Task: Examine the material below. Gather every line in which the string "computer" appears.
=======
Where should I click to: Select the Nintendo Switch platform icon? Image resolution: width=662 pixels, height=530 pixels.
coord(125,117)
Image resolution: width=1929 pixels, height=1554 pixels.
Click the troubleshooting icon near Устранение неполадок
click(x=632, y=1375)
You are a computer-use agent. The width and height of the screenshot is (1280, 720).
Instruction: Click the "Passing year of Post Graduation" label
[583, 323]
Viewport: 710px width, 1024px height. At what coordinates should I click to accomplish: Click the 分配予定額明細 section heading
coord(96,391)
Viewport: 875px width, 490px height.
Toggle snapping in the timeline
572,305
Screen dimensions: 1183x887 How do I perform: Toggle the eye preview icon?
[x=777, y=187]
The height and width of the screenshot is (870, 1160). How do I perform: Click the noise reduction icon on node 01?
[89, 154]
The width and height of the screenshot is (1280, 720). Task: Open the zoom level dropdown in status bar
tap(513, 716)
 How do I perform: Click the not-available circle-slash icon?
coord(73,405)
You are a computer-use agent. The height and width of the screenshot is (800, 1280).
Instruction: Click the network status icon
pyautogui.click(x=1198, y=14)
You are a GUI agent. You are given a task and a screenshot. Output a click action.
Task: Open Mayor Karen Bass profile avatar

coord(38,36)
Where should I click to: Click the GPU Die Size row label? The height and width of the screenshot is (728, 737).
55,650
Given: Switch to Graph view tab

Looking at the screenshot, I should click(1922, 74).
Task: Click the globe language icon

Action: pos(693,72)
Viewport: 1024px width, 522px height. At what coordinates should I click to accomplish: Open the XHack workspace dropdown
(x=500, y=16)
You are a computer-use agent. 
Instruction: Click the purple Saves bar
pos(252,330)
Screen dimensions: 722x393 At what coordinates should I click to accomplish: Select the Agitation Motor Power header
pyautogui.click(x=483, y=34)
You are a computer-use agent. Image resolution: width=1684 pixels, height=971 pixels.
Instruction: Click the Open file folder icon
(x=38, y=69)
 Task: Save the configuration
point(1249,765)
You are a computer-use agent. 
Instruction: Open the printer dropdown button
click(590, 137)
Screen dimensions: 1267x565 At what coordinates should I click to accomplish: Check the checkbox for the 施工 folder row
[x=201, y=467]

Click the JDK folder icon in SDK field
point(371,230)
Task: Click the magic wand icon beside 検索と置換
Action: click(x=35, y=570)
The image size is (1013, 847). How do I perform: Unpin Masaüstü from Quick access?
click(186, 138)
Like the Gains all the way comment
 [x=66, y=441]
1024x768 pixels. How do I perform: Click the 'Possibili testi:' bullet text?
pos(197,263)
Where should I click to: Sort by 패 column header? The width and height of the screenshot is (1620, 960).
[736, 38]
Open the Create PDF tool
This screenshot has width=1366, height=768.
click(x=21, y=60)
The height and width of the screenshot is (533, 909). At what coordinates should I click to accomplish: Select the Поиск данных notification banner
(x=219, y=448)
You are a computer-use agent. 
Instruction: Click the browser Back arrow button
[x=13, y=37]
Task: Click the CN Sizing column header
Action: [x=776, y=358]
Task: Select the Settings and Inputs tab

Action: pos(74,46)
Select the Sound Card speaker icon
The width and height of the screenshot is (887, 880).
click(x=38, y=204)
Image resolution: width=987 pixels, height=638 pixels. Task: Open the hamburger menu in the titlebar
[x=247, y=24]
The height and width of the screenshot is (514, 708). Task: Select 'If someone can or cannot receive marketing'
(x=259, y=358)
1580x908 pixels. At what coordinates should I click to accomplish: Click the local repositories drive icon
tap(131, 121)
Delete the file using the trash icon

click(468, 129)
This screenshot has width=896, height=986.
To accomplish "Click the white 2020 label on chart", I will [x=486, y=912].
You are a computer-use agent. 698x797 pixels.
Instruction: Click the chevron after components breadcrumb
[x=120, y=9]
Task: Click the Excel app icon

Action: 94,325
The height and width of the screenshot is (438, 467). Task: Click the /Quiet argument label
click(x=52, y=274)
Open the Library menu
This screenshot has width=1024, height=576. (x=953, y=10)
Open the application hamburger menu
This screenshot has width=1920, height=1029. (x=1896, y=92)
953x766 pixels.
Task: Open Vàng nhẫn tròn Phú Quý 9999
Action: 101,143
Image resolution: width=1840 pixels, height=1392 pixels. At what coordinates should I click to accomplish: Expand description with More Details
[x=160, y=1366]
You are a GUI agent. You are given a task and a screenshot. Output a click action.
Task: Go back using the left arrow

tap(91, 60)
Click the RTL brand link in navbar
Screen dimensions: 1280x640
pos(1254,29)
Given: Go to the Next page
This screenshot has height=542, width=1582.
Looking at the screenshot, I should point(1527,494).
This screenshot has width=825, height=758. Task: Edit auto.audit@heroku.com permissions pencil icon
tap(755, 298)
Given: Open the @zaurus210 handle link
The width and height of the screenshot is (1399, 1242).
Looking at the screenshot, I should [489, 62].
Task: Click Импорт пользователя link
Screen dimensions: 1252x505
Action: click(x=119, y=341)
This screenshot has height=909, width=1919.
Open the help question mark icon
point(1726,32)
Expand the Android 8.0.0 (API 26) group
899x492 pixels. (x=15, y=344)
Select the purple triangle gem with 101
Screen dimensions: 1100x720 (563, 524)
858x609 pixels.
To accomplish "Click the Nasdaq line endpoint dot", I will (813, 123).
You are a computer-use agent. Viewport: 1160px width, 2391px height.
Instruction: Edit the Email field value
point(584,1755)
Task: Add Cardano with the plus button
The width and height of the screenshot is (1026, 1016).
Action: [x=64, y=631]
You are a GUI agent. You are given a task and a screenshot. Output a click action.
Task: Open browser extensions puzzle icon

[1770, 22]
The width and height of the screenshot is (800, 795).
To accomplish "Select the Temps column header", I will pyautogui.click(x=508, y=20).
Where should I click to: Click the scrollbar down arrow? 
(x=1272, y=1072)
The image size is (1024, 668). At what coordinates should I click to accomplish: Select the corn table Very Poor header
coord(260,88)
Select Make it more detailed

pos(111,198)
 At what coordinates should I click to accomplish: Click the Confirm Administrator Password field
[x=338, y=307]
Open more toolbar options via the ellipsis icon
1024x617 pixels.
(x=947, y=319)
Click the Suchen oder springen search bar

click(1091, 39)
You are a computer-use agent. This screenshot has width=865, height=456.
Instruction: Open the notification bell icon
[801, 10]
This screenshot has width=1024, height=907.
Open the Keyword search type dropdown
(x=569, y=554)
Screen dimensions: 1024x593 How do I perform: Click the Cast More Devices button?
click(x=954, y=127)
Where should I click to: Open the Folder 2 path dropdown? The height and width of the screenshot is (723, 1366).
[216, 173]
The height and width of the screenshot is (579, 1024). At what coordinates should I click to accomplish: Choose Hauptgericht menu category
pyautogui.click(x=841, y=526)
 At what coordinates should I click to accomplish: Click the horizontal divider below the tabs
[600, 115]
=======
Reply:
You are a computer-use agent. The width and height of the screenshot is (1280, 720).
You are a computer-use agent. The height and width of the screenshot is (800, 1280).
You are a computer-use agent. 
You are a computer-use agent. Image resolution: width=1684 pixels, height=971 pixels.
You are a computer-use agent. 
You are a computer-use agent. 
You are a computer-use agent. 698x797 pixels.
You are a computer-use agent. Viewport: 1160px width, 2391px height.
You are a computer-use agent. This screenshot has width=865, height=456.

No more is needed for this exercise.